Curse the trail of ashes among its wake,
A prelude to a naïve strike,
To which a wretched king makes.
Traveling through former wetlands,
Now dried to bare branches,
He raises his hand, to bring out the wolves.
Snarling, hissing, teething,
They rush forward, only to lose their bite,
All because the conditions are naught.
The arms of the devil only hold malevolence
And hypocrisy, weaving blankets of gold
Only for those who pay it all.
They embrace until they strangle,
Giving more until it’s impossible to not take
From its bosom, ever so cold.
As the world freezes and
The utter bitterness of the fallout sets in,
Nobody wakes up from the surrealist dream,
Lest it collapses on them.
Waking up, with ashes on their lips,
They pray for nothing, as even the gods died
With a breath of smoke, nothingness included.
However, with a lot of people sending money to a variety of causes, protesting against policies through contacting their officials or going up to their offices, and using that to create art to address such issues, I hold hope we may abort an apocalypse of multiple proportions, whether it be the accelerating effects of climate change or nuclear warfare.
If I learned anything in my twenty years of the world, it is that life doesn’t play out like in the movies. We are protagonists to our own stories alone, but minor characters if not antagonists to everyone else’s. In the context of fighting off catalysts of any local, if not international, cataclysm, it’s not something expansive, with one great final battle against all the forces of nature—if not each other.

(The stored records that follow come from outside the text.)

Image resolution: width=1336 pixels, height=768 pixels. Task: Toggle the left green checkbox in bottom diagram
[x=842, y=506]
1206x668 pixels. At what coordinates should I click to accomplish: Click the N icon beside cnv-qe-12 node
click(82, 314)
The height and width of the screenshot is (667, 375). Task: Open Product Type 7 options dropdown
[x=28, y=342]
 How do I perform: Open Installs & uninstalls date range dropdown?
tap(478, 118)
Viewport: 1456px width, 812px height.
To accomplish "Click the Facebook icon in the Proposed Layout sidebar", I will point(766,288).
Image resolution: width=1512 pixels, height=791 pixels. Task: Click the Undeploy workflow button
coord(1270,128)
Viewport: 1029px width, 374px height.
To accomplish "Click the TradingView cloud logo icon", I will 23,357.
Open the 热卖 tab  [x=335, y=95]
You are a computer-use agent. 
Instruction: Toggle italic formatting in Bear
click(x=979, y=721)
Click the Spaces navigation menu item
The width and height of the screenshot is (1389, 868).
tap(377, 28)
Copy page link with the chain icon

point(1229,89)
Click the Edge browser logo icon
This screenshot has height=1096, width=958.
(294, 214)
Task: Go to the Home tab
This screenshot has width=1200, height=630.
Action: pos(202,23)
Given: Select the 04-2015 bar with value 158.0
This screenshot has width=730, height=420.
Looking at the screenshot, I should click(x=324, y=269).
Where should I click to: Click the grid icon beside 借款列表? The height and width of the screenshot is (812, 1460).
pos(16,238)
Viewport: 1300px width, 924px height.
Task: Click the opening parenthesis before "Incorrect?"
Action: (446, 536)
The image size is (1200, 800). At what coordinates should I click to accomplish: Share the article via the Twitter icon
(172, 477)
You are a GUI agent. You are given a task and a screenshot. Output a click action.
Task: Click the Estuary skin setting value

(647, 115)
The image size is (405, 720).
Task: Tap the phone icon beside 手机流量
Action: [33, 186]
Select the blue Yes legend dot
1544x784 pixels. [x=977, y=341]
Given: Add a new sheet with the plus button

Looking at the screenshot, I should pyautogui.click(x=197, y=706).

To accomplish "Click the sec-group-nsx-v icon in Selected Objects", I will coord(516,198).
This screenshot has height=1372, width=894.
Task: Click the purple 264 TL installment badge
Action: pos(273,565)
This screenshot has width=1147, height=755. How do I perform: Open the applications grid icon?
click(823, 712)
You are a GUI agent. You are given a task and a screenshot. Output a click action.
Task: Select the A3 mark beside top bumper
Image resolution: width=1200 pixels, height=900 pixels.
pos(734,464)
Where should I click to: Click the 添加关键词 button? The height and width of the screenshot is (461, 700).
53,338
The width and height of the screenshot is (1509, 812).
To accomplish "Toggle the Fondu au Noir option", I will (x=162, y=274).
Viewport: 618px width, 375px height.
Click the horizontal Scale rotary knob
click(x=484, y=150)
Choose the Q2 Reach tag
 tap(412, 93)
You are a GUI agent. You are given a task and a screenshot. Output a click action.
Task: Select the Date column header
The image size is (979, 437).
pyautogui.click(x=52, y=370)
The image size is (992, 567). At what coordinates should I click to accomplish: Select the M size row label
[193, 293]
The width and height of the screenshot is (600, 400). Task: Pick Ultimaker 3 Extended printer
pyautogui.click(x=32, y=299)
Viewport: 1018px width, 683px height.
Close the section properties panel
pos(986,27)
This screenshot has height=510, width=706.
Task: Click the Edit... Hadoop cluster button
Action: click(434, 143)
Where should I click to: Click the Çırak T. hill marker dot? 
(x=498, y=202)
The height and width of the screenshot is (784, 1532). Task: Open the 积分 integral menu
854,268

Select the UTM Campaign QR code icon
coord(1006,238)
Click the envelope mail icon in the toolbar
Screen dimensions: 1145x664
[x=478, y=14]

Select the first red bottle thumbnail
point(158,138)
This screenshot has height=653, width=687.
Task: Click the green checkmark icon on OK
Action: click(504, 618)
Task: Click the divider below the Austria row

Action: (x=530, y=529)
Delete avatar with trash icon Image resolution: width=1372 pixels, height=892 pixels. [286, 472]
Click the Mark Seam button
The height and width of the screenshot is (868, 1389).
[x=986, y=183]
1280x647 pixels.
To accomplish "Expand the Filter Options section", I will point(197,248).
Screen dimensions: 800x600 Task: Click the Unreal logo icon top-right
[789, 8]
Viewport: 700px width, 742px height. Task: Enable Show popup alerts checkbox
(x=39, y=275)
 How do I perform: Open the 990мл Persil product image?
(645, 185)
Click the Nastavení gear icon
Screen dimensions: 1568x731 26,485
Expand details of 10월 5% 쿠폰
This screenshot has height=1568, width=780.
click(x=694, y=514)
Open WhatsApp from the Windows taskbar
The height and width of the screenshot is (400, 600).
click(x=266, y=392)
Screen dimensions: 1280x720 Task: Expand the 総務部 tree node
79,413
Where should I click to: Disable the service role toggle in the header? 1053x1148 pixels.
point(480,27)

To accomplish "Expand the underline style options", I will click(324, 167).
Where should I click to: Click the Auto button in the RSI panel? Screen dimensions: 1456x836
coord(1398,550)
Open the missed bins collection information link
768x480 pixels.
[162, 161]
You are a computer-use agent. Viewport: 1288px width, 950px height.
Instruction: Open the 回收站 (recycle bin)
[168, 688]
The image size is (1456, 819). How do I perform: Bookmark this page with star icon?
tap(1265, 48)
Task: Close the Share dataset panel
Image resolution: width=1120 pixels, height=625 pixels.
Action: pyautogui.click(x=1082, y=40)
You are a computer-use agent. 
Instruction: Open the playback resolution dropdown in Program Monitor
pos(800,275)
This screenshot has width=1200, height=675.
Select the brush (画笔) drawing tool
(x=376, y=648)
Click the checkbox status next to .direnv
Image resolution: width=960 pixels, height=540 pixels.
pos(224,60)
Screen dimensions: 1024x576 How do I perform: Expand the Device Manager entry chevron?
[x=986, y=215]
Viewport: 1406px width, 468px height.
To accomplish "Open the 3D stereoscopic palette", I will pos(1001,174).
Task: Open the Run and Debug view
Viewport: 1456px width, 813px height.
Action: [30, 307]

It’s all the little details and actions which make people more aware about the horrors a changed planet would be, as a result of negligence of science or diplomatic means.
John F. Kennedy once said in a UN General Assembly speech, “We have the power to make this the best generation of mankind in the history of the world--or to make it the last.” These words still ring true today, if not more so, in terms of what direction we want to take the world.